How many small offices have time for complex cybersecurity? They need to get on with the business of generating revenue, bringing in new clients and making sure everything is running as smoothly as possible. But cybersecurity doesn’t have to be complex or time-consuming; it can be simple and straightforward.

Below is a simple cybersecurity checklist for small offices. By considering these points you’ll have a good idea of how cyber secure your business is. For instance, you may identify that sensitive documents are sent via email, and if so it then follows that each email account needs to be protected with strong passwords and two-factor authentication is available.

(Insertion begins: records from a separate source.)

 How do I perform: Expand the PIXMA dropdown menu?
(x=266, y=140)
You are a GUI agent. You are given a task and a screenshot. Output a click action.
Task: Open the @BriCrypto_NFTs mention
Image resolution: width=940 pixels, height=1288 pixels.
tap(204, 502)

If you can’t answer some of these questions or are unsure, then these are the areas that you need to look further into. For instance, if you have a database that is connected to the internet, is it protected by strong passwords? Are you using a remote server and if so how is it secured so other people can’t access it?

Identify your critical assets

What information do you have that is critical to your operations? This can include:

  • Contact details, emails, calendars, and essential documents.

Where is the information stored?

  • Is it on a single machine in your office? Is it on a remote server? Is it stored in the cloud or stored by a third party?

What are your key systems?

  • Is it your website, the computers and mobile devices you use?
  • Do you have a database and if so how is it protected?

What have you got to lose?

  • What would happen if you no longer had access to the assets or systems you’ve identified?

How are your assets/systems being protected?

  • How are you protecting your data?
  • If you are storing data in the cloud, is the data encrypted?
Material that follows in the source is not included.